(HealthDay News) — For patients with diabetes mellitus undergoing multivessel coronary artery bypass grafting (CABG), predictors of stroke include previous stroke, warfarin use, and surgery outside the United States or Canada, according to research published in the May 15 issue of The American Journal of Cardiology.
Michael J. Domanski, MD, from the Icahn School of Medicine at Mount Sinai in New York City, and colleagues examined demographic and clinical variables associated with perioperative and late stroke in patients with diabetes mellitus after CABG. Predictors of stroke after CABG were assessed in patients from the Future Revascularization Evaluation in Patients with Diabetes Mellitus: Optimal Management of Multivessel Disease randomized trial.

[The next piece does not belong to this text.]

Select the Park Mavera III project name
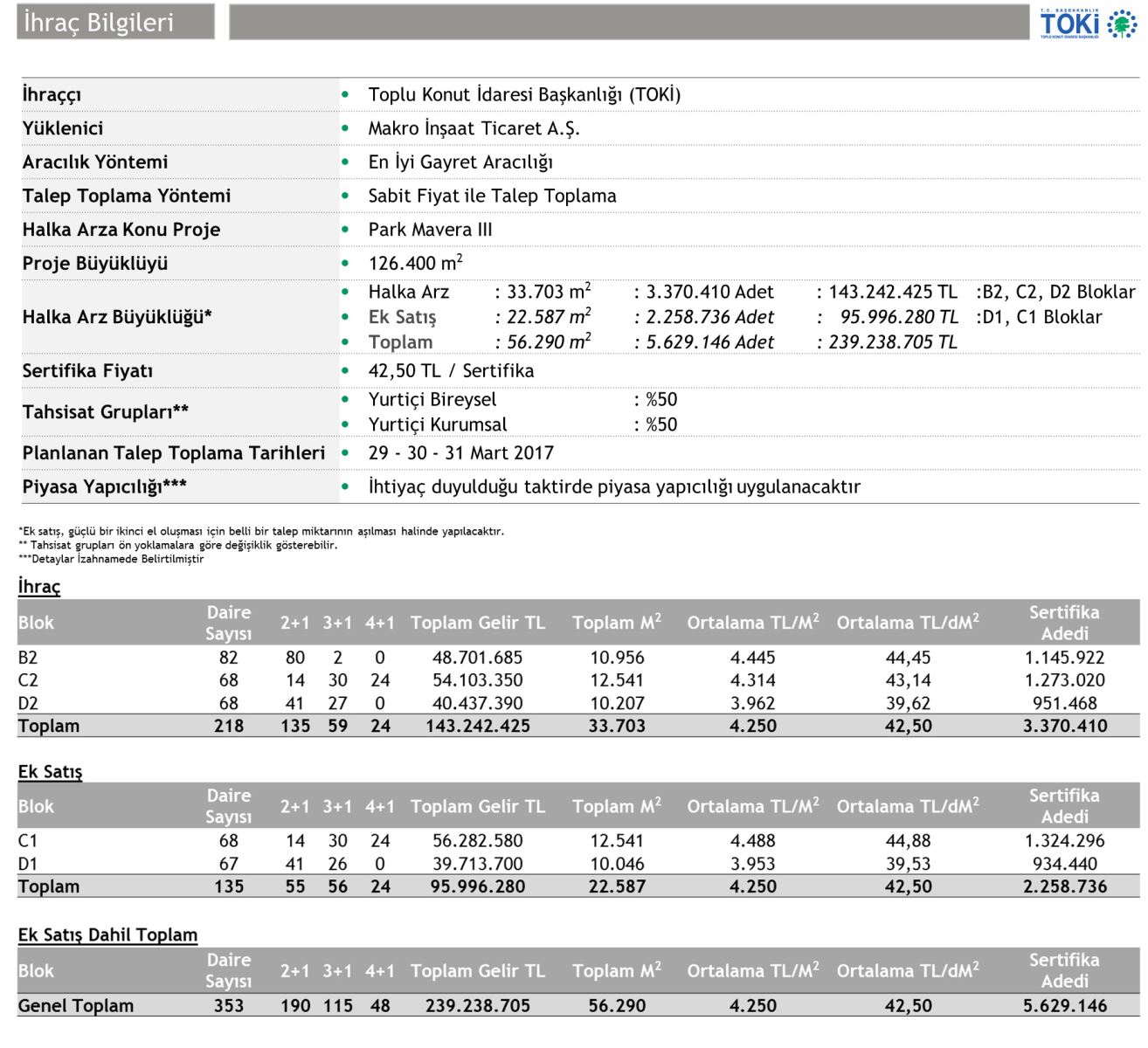 430,230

The researchers found that previous stroke, warfarin use, and surgery outside the United States or Canada were independent predictors for perioperative stroke (odds ratios, 6.96, 10.26, and 9.81, respectively). Renal insufficiency (hazard ratio, 3.57), baseline low-density lipoprotein ≥105mg/dL (hazard ratio, 3.28), and baseline diastolic blood pressure (hazard ratio, 0.95 for each 1mmHg increase) were independent predictors for late stroke. No overlap was seen for predictors of perioperative vs. late stroke.
“In conclusion, late post-CABG strokes were associated with well-described risk factors,” the authors write. “Nearly half of the strokes were perioperative. Independent risk factors for perioperative stroke: previous stroke, previous warfarin use, and CABG performed outside the United States or Canada.”